> [Given request] List every row below containing the string "dimension", copying each such line in full. Matching is case-sensitive.

> [The data]

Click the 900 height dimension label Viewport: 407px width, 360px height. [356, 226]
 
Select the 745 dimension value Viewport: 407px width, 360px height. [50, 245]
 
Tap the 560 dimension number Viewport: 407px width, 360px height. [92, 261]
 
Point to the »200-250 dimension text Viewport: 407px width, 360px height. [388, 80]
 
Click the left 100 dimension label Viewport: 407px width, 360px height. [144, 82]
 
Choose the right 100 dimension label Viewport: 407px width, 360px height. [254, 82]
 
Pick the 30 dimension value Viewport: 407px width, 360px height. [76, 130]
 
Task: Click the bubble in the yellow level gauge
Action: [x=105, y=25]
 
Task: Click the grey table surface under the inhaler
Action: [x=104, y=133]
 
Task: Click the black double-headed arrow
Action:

...

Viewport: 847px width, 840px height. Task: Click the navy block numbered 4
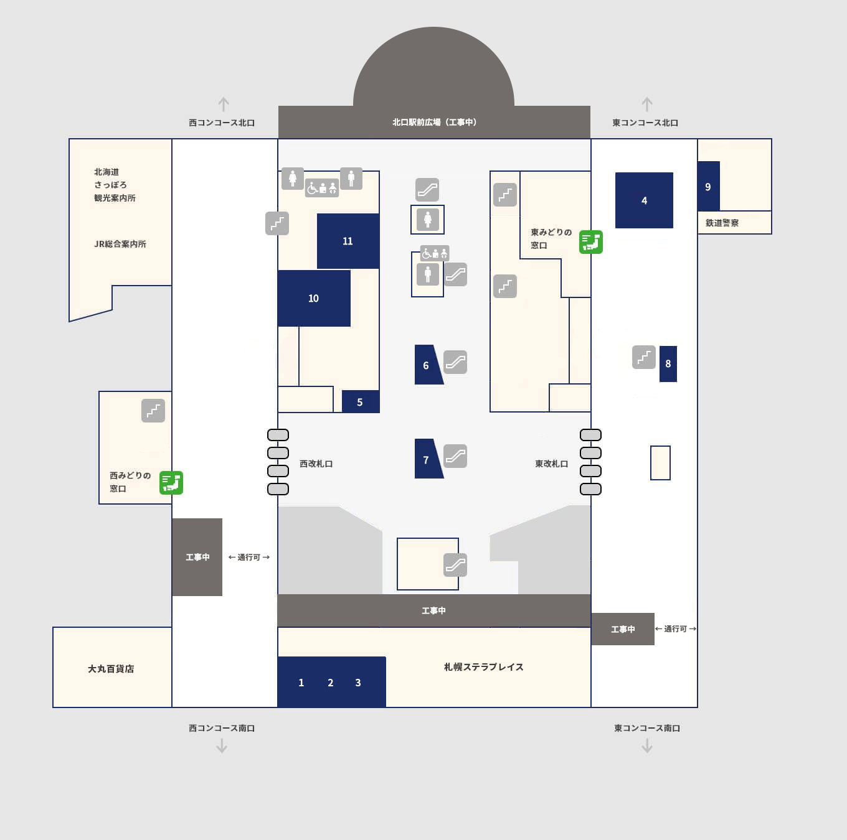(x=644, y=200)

> [Expected answer]
Click the 900 height dimension label Viewport: 407px width, 360px height. [356, 226]
Select the 745 dimension value Viewport: 407px width, 360px height. [50, 245]
Tap the 560 dimension number Viewport: 407px width, 360px height. [92, 261]
Point to the »200-250 dimension text Viewport: 407px width, 360px height. [388, 80]
Click the left 100 dimension label Viewport: 407px width, 360px height. [144, 82]
Choose the right 100 dimension label Viewport: 407px width, 360px height. [254, 82]
Pick the 30 dimension value Viewport: 407px width, 360px height. [76, 130]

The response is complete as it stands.